• [Input rows]:

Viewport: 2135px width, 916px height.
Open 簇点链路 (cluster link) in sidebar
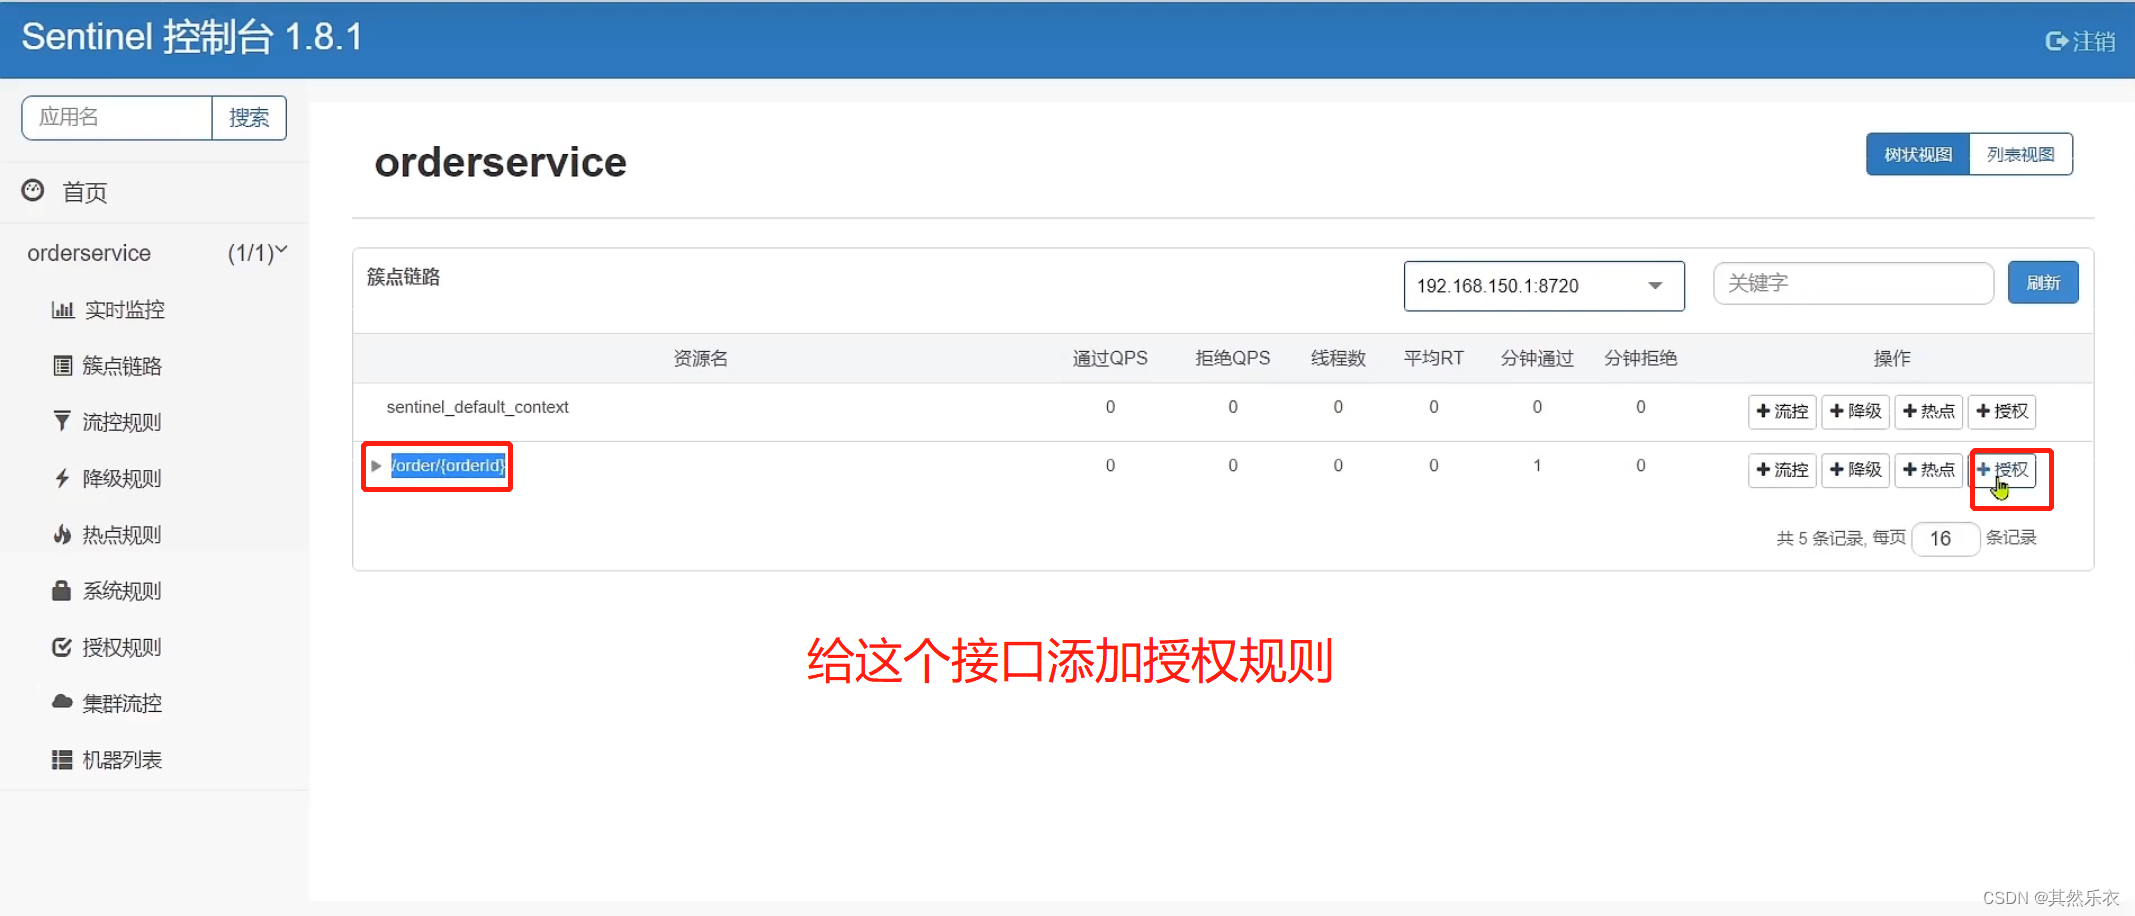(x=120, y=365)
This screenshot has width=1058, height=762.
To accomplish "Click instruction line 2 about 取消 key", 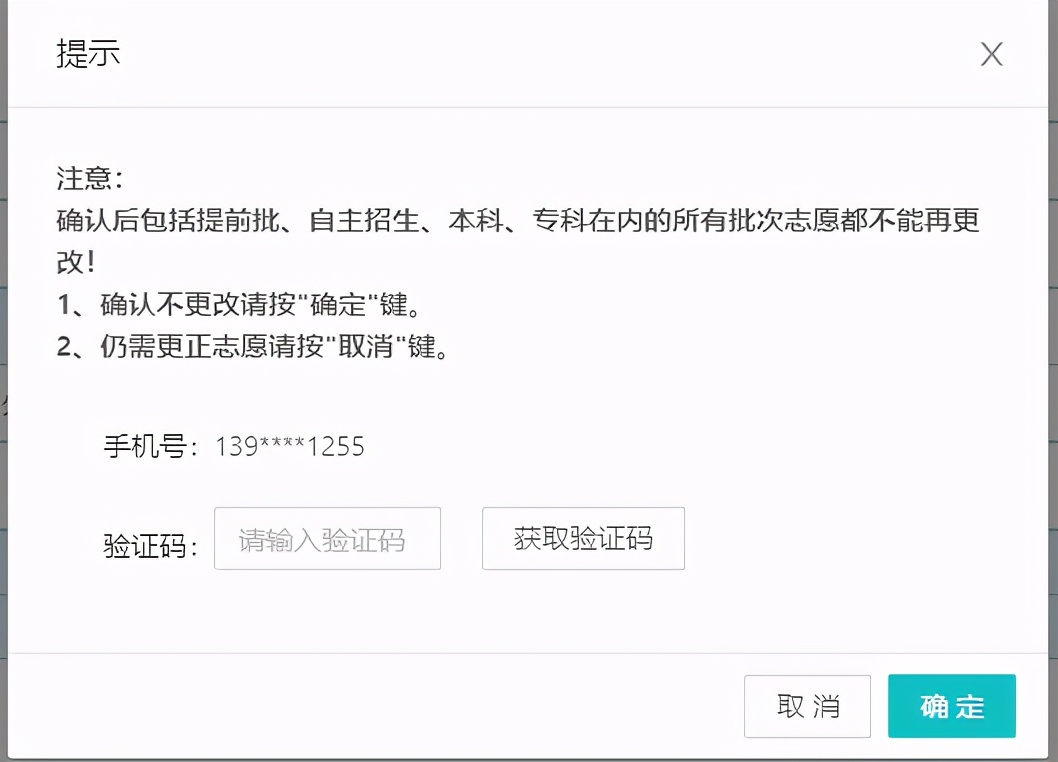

• [Exercise details]: Please return all of the entries above word for word, omitting the pictures.

• [Exercise output]:
Viewport: 2135px width, 916px height.
Open 簇点链路 (cluster link) in sidebar
(x=120, y=365)
This screenshot has width=1058, height=762.
To accomplish "Click instruction line 2 about 取消 key", 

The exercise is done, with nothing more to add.